Karena Dia

Bertholdt tidak menyangka kalau seorang Ymir akan meminta maaf karena kejadian waktu itu. Padahal, walau hatinya saat itu kecewa, dia sudah memaafkan perbuatan Ymir. Dia memaklumi bahwa gadis itu memang jauh lebih sayang Historia, dan hanya menganggap dirinya sebagai pelarian. Tapi sepertinya, tidak demikian. Secara mengejutkannya, ternyata Ymir turut memikirkan perasaan Bertholdt. Bahkan sampai membelikan es krim choco mint kesukaannya, di mana hanya segelintir orang yang tahu.

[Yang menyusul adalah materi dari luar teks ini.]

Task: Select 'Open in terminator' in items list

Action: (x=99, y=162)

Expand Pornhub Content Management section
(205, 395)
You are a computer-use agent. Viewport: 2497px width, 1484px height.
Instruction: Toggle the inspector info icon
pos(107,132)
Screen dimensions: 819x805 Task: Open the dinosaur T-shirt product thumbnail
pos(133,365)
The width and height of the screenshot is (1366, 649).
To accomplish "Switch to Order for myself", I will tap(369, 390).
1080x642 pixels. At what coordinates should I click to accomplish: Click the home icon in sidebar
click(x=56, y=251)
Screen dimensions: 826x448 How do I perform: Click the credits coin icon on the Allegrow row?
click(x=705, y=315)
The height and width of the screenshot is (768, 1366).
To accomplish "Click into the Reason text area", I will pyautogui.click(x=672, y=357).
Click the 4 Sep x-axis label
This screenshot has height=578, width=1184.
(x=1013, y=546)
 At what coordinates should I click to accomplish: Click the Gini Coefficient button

Hari-hari pun berlalu. Bertholdt terus berusaha membuka hatinya untuk Ymir. Dia perlakukan Ymir sebaik-baiknya, seperti seorang pacar yang dia sayangi. Dan hal tersebut berhasil membuat Bertholdt jadi kebaperan sendiri.

Mereka sering mengobrol ketika dalam ruangan biro dan ketika mengantar Ymir pulang ke kosan. Chat dan teleponan dilakukan setiap hari. Dia sudah berani memegang tangan Ymir ketika mereka sedang jalan bersama; sesuatu yang sebelumnya malu dia lakukan kalau bukan karena kondisi tertentu. Ymir pun sudah tidak keberatan dan makin terbiasa dengan hal itu.

Lalu suatu ketika ada satu momen, di mana hal itu telah sepenuhnya mengubah cara pandang Bertholdt terhadap Ymir, dan juga memposisikan Ymir menjadi nomor satu di dalam hatinya.

Momen itu adalah ketika Bertholdt mengikuti kompetisi untuk mendapatkan gelar juara umum pada Pemilihan Mahasiswa Berprestasi.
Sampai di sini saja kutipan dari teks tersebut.